SELECTED EXCERPT
|Semester 1, 2020 Online|
|Short Description:||Intro to Editing & Publishing|
|Faculty or Section :||Faculty of Business, Education, Law and Arts|
|School or Department :||School of Creative Arts|
|Student contribution band :||Band 1|
|ASCED code :||100799 - Communication and Media Studie|
|Grading basis :||Graded|
Examiner: Dallas Baker
Students will require access to e-mail and have internet access to UConnect for this course.
This editing and publishing course gives an overview of modern publishing and introduces students to the various roles of the publishing industry. The unit introduces students to the skills required of editors, such as strong written communication, an understanding of grammar, punctuation, syntax, and high-level language usage, and outlines key roles in the publishing process such as planning, production and marketing. As editors and publishers use electronic communication for much of their work, students will practise these skills online. Students undertaking this unit are expected to have an undergraduate degree and possess sound literacy and computing skills. There is an expectation that students will be self-directed and will participate in an online discussion group.
This course develops knowledge and skills in publishing and editing, including a basic introduction to related historical, ethical and legal issues. The course provides instruction on the stages and tasks of the publishing process. The editor's role is covered in detail and introduces proofreading, copyediting and structural editing with a focus on the tools, resources and procedures required for book, magazine or journal production. Publication planning, design, production and marketing for both print and digital devices are also introduced. Legal and ethical concerns are discussed as well, including copyright, moral rights, plagiarism, defamation and permissions. Students will become familiar with the use of electronic communication and onscreen editing.

TASKS TO CARRY OUT
1) List the legal and ethical concerns that the editing and publishing course description says are discussed.
2) Please carry on the editing and publishing course description, starting right after its last sentence.
The material that comes after this course description has no connection to it.

DATA EXCERPT

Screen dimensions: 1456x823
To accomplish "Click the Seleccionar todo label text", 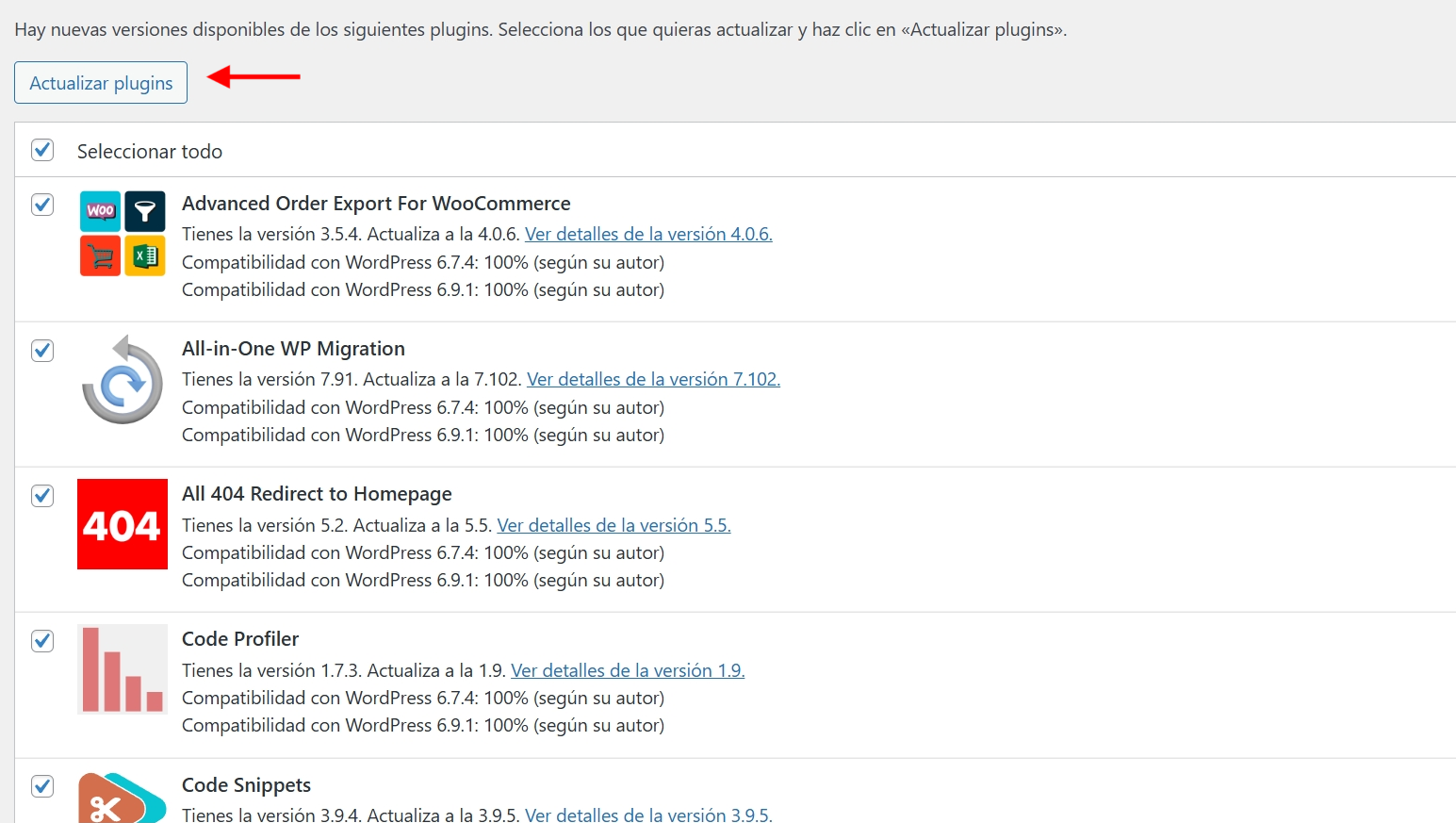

REPLIES
1) copyright, moral rights, plagiarism, defamation, permissions

2)
On successful completion of this course students should be able to:
- identify the various roles and tasks within print and electronic publishing and perform a range of editing tasks such as manuscript appraisal, structural editing, copyediting and proofreading both in print and on-screen;
- identify, analyse and discuss the stages of the publishing production process;
- analyse and discuss textual material in terms of its suitability for different media, formats and readers;
- identify, analyse and discuss the legal and ethical requirements of a range of publications;
- critically reflect on editing and publishing roles and issues;
- identify, discuss and apply professional communication techniques with key stakeholders in a range of media.
|1.||What is publishing? An outline of the history and processes of publishing||10.00|
|2.||Publishing roles, stages and tasks||20.00|
|3.||The editor's role and the editing - stages, tools and procedures||15.00|
|4.||Publication planning, design, production and marketing||10.00|
|5.||Legal and ethical aspects of publishing||15.00|
|6.||On-screen editing and digital publishing practices||15.00|
|7.||Critical reflection on editing and publishing||15.00|
Text and materials required to be purchased or accessed
ALL textbooks and materials available to be purchased can be sourced from USQ's Online Bookshop (unless otherwise stated). (https://omnia.usq.edu.au/textbooks/?year=2020&sem=01&subject1=PUB5001)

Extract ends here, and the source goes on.